*** Exercise data ***
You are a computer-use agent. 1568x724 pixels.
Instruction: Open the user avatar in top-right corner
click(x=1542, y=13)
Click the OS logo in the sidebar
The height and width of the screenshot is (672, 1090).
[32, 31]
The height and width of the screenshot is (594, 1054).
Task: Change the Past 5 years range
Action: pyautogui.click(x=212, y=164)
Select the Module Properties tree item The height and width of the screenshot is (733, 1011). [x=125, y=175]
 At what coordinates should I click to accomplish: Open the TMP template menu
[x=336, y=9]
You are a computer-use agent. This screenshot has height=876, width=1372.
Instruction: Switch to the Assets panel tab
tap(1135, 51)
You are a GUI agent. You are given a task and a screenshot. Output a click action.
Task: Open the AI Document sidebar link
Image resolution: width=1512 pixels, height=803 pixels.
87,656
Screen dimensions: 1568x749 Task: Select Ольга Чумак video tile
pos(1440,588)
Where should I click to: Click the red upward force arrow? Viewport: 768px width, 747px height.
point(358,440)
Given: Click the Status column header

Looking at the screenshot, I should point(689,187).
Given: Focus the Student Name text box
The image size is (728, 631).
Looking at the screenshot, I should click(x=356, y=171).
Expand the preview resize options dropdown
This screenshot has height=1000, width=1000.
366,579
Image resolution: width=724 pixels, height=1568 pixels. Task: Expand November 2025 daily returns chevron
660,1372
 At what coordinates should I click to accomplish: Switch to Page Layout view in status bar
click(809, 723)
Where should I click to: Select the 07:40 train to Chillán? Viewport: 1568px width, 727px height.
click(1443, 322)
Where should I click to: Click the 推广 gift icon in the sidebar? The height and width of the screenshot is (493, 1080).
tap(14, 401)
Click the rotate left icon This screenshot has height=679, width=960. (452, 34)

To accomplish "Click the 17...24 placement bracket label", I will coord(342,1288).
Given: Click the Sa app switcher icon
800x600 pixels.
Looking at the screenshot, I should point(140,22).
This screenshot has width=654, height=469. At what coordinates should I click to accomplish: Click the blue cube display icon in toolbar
*** End of Exercise data ***
_Task description_
The line containing "Click the rotate" and all lines after it, through the last line of the data, should be retyped exactly.

_Solution to the problem_
Click the rotate left icon This screenshot has height=679, width=960. (452, 34)

To accomplish "Click the 17...24 placement bracket label", I will coord(342,1288).
Given: Click the Sa app switcher icon
800x600 pixels.
Looking at the screenshot, I should point(140,22).
This screenshot has width=654, height=469. At what coordinates should I click to accomplish: Click the blue cube display icon in toolbar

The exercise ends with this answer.